È una domanda frequente nei libri dell’autrice – a partire da Parlarne tra amici, la cui scena cardine si svolge in una chiesa – e qui echeggia con più forza dinnanzi all’abisso incolmabile del lutto. La morte ha già fatto franare ogni certezza, rivelando il vuoto, il nulla, il baratro che soggiace sotto le fondamenta, illusoriamente stabili, della vita. La risposta alla domanda c’è e non c’è, ma in ogni caso è consolatoria: «Se c’è un Dio sono sicura che ti ama molto» dice Margaret a Ivan e poi, nel finale, il discorso viene ripreso di nuovo dai due protagonisti, Peter e Ivan, insieme, mentre riflettono sul Natale ormai imminente.

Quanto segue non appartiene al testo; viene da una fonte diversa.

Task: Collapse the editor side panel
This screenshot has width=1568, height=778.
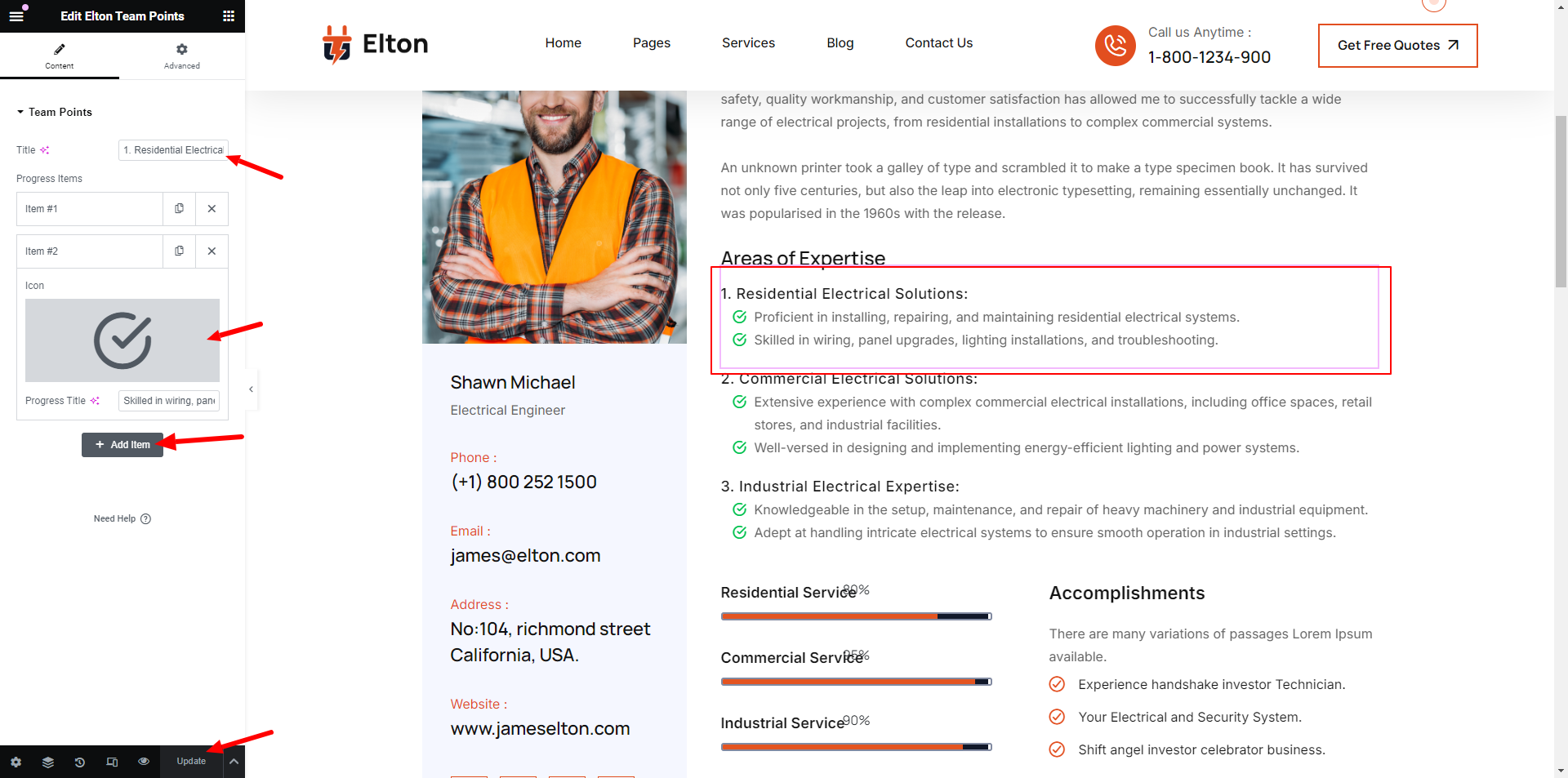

Le relazioni che i due fratelli, orfani di padre, intessono con queste donne hanno quindi una funzione terapeutica. Se c’è una costante, nella scrittura di Sally Rooney, è l’analisi dell’empatia: i suoi personaggi entrano in empatia l’uno con l’altro in una maniera così estrema e profonda che commuove. L’empatia umana diventa una forma di preghiera a cui anche noi che leggiamo non possiamo fare a meno di aggrapparci: forse è anche questo che chiediamo oggi alla letteratura? Una forma di comprensione e di assoluzione?
In quest’ultimo libro viene messa in luce, in modo particolare, l’ossessione dei protagonisti per lo sguardo esterno – lo sguardo sociale e giudicante – che merita una riflessione più approfondita. Margaret teme il giudizio negativo della gente: cosa diranno della sua relazione con un uomo più giovane? La gente mormora, le daranno della scostumata.
Allo stesso modo Peter si chiede tormentosamente come venga percepita, agli occhi altrui, la sua complessa vita sentimentale. C’è una dimensione interiore della vita e una dimensione esteriore: quale delle due è più vera? Noi lettori abbiamo la possibilità di vedere oltre la superficie, quindi potremmo dare una risposta; ma la questione che si pone è complessa.
Quanto conta lo sguardo degli altri nelle nostre vite? Rooney coglie attraverso la sua scrittura una dinamica cruciale nella società contemporanea: la necessità dell’approvazione altrui, l’importanza della reputazione. L’individuale viene inserito nel sociale, da questa intersezione si genera l’attrito e, dunque, la spaccatura che è alla base della trama del romanzo. Ciò che i personaggi cercano – ciascuno a proprio modo – è una forma di salvezza, e questa avviene solo attraverso l’incontro con l’altro, la relazione, che però rappresenta anche l’insidia. Nella dicotomia arcaica tra Eros e Thànatos, il desiderio assicura il trionfo della vita sulla morte.
Intermezzo narra il tempo buio del lutto, un “tempo senza tempo” in cui tutto appare assurdo e precario e, proprio a partire da quella lacerazione, ricostruisce, parola dopo parola, un senso.
Dunque, qual è il segreto di Sally Rooney? Credo sia la capacità di mostrare la vulnerabilità, la fragilità, i cortocircuiti delle persone. La scrittrice irlandese, considerata il nuovo fenomeno della letteratura contemporanea, narra un’epica quotidiana che ci commuove nel profondo, perché la ricerca dei suoi personaggi è, in fondo, anche la nostra – ed è una ricerca sempre soggetta al fallimento, ma non per questo meno efficace.